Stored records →
________________________

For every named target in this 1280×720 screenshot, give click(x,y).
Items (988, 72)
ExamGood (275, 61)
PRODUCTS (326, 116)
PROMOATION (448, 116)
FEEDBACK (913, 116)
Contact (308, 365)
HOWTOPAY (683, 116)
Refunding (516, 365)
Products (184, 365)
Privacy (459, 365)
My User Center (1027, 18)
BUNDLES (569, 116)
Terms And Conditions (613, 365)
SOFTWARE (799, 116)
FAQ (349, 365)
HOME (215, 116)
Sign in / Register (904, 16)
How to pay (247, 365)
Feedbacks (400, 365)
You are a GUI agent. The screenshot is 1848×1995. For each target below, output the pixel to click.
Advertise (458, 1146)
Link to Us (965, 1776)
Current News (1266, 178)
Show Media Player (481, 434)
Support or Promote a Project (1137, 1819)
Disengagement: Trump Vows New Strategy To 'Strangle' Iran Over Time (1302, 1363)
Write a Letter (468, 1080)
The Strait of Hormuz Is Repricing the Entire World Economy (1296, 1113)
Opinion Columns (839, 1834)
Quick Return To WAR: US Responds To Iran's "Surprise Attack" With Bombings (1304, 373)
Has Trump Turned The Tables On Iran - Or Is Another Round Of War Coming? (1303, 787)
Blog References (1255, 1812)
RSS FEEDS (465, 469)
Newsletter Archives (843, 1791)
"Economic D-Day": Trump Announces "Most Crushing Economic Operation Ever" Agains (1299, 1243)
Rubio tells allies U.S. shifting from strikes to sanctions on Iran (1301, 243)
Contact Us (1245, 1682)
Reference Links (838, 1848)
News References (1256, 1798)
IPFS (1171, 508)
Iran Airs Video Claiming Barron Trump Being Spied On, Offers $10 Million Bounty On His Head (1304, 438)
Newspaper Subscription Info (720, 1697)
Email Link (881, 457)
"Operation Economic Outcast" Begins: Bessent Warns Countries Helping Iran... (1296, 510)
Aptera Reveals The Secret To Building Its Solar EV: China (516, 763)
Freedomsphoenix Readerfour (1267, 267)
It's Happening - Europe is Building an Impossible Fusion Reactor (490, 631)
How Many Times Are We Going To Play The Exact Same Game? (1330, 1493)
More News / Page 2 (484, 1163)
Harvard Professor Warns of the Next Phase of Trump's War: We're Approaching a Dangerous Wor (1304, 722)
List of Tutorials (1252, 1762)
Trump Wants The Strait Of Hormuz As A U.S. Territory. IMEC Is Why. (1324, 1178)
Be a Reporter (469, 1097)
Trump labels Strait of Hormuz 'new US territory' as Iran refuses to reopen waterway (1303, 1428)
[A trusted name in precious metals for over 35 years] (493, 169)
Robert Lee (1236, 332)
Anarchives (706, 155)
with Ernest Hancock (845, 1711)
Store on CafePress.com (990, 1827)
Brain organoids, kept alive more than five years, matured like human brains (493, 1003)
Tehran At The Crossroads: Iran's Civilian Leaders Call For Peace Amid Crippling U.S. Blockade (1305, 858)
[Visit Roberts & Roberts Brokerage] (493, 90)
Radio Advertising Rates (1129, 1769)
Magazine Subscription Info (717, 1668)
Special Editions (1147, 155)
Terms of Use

________________________

TASK GOAL → A full, exact repeat of the entries above is required.

TASK SOLUTION →
For every named target in this 1280×720 screenshot, give click(x,y).
Items (988, 72)
ExamGood (275, 61)
PRODUCTS (326, 116)
PROMOATION (448, 116)
FEEDBACK (913, 116)
Contact (308, 365)
HOWTOPAY (683, 116)
Refunding (516, 365)
Products (184, 365)
Privacy (459, 365)
My User Center (1027, 18)
BUNDLES (569, 116)
Terms And Conditions (613, 365)
SOFTWARE (799, 116)
FAQ (349, 365)
HOME (215, 116)
Sign in / Register (904, 16)
How to pay (247, 365)
Feedbacks (400, 365)
You are a GUI agent. The screenshot is 1848×1995. For each target below, output the pixel to click.
Advertise (458, 1146)
Link to Us (965, 1776)
Current News (1266, 178)
Show Media Player (481, 434)
Support or Promote a Project (1137, 1819)
Disengagement: Trump Vows New Strategy To 'Strangle' Iran Over Time (1302, 1363)
Write a Letter (468, 1080)
The Strait of Hormuz Is Repricing the Entire World Economy (1296, 1113)
Opinion Columns (839, 1834)
Quick Return To WAR: US Responds To Iran's "Surprise Attack" With Bombings (1304, 373)
Has Trump Turned The Tables On Iran - Or Is Another Round Of War Coming? (1303, 787)
Blog References (1255, 1812)
RSS FEEDS (465, 469)
Newsletter Archives (843, 1791)
"Economic D-Day": Trump Announces "Most Crushing Economic Operation Ever" Agains (1299, 1243)
Rubio tells allies U.S. shifting from strikes to sanctions on Iran (1301, 243)
Contact Us (1245, 1682)
Reference Links (838, 1848)
News References (1256, 1798)
IPFS (1171, 508)
Iran Airs Video Claiming Barron Trump Being Spied On, Offers $10 Million Bounty On His Head (1304, 438)
Newspaper Subscription Info (720, 1697)
Email Link (881, 457)
"Operation Economic Outcast" Begins: Bessent Warns Countries Helping Iran... (1296, 510)
Aptera Reveals The Secret To Building Its Solar EV: China (516, 763)
Freedomsphoenix Readerfour (1267, 267)
It's Happening - Europe is Building an Impossible Fusion Reactor (490, 631)
How Many Times Are We Going To Play The Exact Same Game? (1330, 1493)
More News / Page 2 (484, 1163)
Harvard Professor Warns of the Next Phase of Trump's War: We're Approaching a Dangerous Wor (1304, 722)
List of Tutorials (1252, 1762)
Trump Wants The Strait Of Hormuz As A U.S. Territory. IMEC Is Why. (1324, 1178)
Be a Reporter (469, 1097)
Trump labels Strait of Hormuz 'new US territory' as Iran refuses to reopen waterway (1303, 1428)
[A trusted name in precious metals for over 35 years] (493, 169)
Robert Lee (1236, 332)
Anarchives (706, 155)
with Ernest Hancock (845, 1711)
Store on CafePress.com (990, 1827)
Brain organoids, kept alive more than five years, matured like human brains (493, 1003)
Tehran At The Crossroads: Iran's Civilian Leaders Call For Peace Amid Crippling U.S. Blockade (1305, 858)
[Visit Roberts & Roberts Brokerage] (493, 90)
Radio Advertising Rates (1129, 1769)
Magazine Subscription Info (717, 1668)
Special Editions (1147, 155)
Terms of Use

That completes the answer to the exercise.